International exchange of plants/planting material carries an unintended risk of introduction of exotic pests or their new virulent races/strains into new areas. History has evidenced several examples of dangerous pests introduced along with plants/planting material/plant products that have led to serious socio-economic consequences. Plant quarantine is a statutory requirement to regulate the entry of seed/planting material, plant products, living organisms and soil etc. so as to prevent unintentional entry of pests and pathogens. International exchange of plant genetic resources (PGR) is important to broaden the genetic base of crops in order to develop improved crop varieties.

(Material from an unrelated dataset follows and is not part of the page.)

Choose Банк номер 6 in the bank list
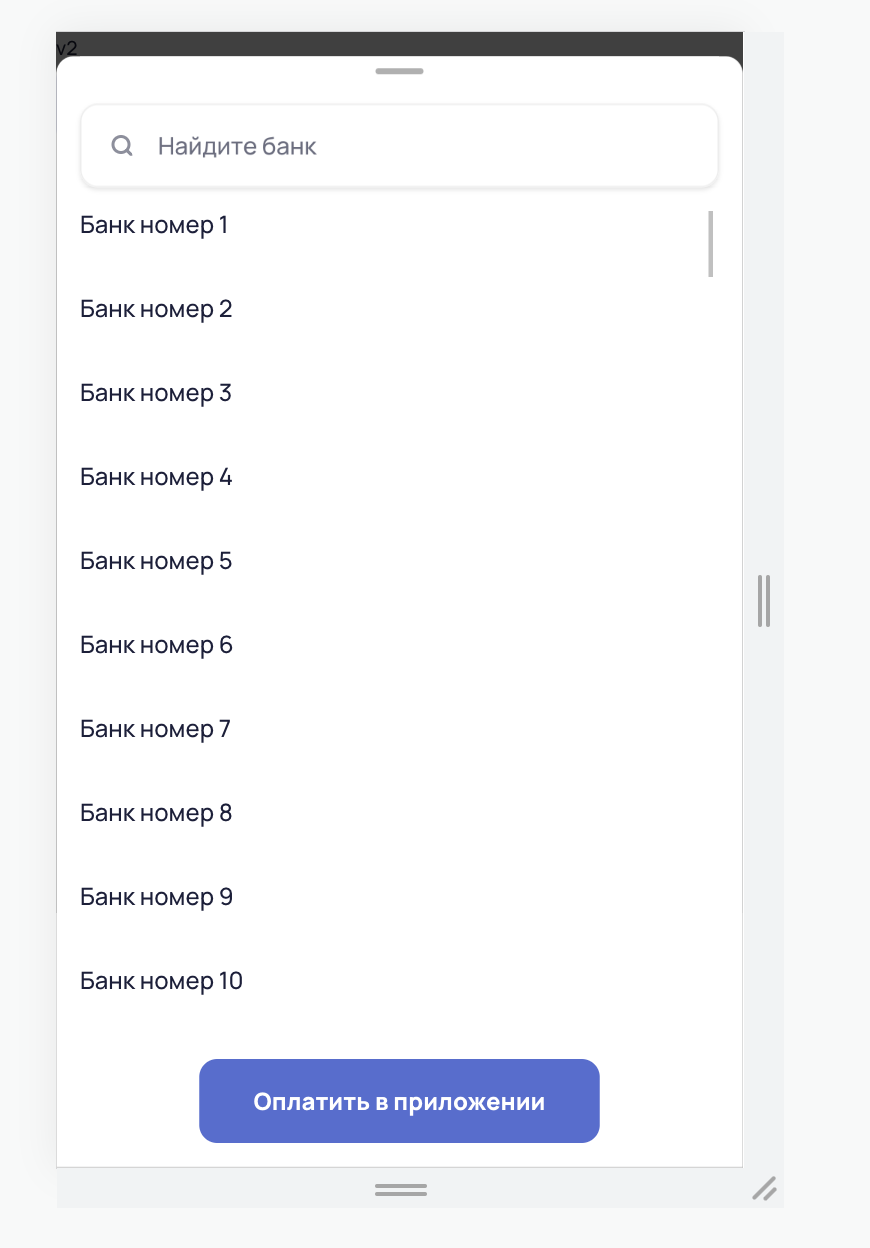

The Government of India has legislated the Plant Quarantine (Regulation of Import into India) Order in 2003 to regulate the import of plant material. Under this Order, ICAR-National Bureau of Plant Genetic Resources (ICAR-NBPGR) has been delegated powers to issue Import Permit and to carry out quarantine processing of imported PGR including transgenics and for issue of Phytosanitary Certificate for PGR meant for export. The Division of Plant Quarantine at ICAR-NBPGR, New Delhi has developed an efficient and step-by-step protocol for quarantine processing for pest diagnostics, salvaging and containment to uphold biosecurity during exchange of PGR and to be transparent during exchange internationally. Meticulous quarantine examination of 5,45,945 samples of PGR during 2015–2020 has resulted in interception of several insect pests, fungi, bacteria, viruses, nematodes and weeds. Some of these are yet not reported from India, if reported, have a restricted distribution; have an extensive host range and/ or cause huge economic losses or have more infectious/several races/strains etc. All infested/infected/contaminated samples are either disinfected/disinfested prior to release or incinerated depending on the type of pest intercepted. During the past five years from 2015 to 2020, a total of 36 pests of quarantine significance including insects/mites (7), fungi (8), viruses (13) and weeds (28) were intercepted at ICAR-NBPGR, New Delhi. Had any of these pests not been intercepted and had escaped, they could have entered and established in the country and subsequently caused devastation to our agriculture. Presently, exchange of PGR has become more difficult under the Convention on Biological Diversity, hence, all attempts were made to salvage the germplasm and 7393 samples were salvaged and 2813 samples were rejected.
Although, ICAR-NBPGR has contemporary facilities to properly take up this task, more wide-ranging efforts are needed in the national plant quarantine system to develop adapt and adopt latest detection and eco-friendly disinfestation/disinfection techniques to minimalize the risk of pest escape in quarantine. Additionally, the legislation on quarantine needs to be upgraded to the Agricultural Biosecurity Bill as drafted by the Ministry of Agriculture and Farmers Welfare, Government of India to have an all-inclusive approach towards biosecurity in India.